START Exercise passage
Emphatically rejecting the Indiana Solicitor General's argument that the constitutionality of a state cap on compensatory damages in medical malpractice cases was settled for all time when the Court upheld its constitutionality in a 1980 case, Johnson v. St. Vincent Hospital, the Indiana Supreme Court on January 15, 2013, held that plaintiffs who timely raise their constitutional objection are entitled to put on evidence in support of their arguments.  The cap originally limited all damages in medical malpractice cases to $500,000 and, after several amendments, now imposes a limit of $1.25 million.

The case argued by CCL's Robert S. Peck was brought after Debra L. Plank's doctors failed to diagnose an obstructed bowel that caused her death.  In 2009, a jury sustained her estate's charge that the doctors had committed malpractice and awarded compensatory damages of $8.5 million.  That verdict was reduced pursuant to the cap to $1.25 million.
END Exercise passage
START Provided material
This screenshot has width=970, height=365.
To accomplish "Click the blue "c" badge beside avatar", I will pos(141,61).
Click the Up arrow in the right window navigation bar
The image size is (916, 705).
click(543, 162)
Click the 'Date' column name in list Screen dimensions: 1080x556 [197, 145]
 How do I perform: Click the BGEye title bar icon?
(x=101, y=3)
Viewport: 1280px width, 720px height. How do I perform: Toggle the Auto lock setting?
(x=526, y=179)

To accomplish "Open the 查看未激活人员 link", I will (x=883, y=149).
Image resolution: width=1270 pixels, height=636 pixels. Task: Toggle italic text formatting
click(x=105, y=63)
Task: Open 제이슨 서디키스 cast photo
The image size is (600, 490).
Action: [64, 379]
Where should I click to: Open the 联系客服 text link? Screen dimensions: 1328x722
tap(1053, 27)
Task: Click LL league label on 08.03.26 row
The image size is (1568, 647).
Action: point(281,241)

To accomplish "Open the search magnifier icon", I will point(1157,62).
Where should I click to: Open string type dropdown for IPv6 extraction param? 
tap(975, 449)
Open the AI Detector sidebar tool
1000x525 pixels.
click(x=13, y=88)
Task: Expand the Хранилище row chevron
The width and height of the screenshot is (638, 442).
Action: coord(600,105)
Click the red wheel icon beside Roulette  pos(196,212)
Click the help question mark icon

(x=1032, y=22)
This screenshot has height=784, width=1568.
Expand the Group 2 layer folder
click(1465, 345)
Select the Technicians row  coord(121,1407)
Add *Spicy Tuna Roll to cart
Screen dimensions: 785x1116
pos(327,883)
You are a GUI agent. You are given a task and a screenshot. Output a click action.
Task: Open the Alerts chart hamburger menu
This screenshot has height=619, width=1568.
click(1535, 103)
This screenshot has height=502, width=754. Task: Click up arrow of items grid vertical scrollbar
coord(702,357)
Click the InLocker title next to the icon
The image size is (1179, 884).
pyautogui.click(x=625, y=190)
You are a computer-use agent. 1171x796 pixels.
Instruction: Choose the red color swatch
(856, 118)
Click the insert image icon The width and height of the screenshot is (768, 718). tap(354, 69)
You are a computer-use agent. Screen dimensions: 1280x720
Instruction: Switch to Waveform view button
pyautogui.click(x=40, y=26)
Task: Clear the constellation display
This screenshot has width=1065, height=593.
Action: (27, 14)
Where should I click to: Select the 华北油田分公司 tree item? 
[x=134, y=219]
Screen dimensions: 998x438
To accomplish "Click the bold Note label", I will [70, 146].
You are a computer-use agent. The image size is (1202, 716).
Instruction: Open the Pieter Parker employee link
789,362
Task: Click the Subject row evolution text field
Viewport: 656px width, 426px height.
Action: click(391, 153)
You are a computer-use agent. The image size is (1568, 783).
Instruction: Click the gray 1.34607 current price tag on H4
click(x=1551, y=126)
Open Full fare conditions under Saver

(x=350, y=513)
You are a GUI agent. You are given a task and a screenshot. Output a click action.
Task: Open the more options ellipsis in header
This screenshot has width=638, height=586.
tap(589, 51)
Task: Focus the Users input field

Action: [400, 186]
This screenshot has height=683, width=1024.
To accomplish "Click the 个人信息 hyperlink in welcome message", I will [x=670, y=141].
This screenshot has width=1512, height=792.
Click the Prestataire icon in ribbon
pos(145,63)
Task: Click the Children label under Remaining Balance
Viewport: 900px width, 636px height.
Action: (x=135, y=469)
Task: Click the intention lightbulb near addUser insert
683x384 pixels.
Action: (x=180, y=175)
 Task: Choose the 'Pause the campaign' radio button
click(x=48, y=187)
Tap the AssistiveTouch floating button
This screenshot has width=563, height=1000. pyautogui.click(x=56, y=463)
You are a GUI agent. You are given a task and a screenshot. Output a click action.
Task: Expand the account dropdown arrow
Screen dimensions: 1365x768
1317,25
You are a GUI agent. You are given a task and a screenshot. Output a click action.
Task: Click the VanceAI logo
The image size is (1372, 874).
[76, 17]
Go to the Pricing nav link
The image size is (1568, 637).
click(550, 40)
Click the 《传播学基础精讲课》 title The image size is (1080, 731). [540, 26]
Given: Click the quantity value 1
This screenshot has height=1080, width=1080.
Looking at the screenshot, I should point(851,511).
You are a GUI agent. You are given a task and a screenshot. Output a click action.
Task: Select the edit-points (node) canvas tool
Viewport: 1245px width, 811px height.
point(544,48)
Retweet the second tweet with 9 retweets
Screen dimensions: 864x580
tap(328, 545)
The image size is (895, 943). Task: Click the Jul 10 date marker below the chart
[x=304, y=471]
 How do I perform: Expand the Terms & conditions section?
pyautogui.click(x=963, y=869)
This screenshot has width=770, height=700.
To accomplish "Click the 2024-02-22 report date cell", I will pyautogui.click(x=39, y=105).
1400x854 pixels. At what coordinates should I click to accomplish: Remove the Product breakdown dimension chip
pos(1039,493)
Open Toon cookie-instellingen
END Provided material
## Work task
Can you duplicate the passage on Indiana's medical malpractice damages cap from "The case argued" up to and including "to $1.25 million."?

## Task output
The case argued by CCL's Robert S. Peck was brought after Debra L. Plank's doctors failed to diagnose an obstructed bowel that caused her death.  In 2009, a jury sustained her estate's charge that the doctors had committed malpractice and awarded compensatory damages of $8.5 million.  That verdict was reduced pursuant to the cap to $1.25 million.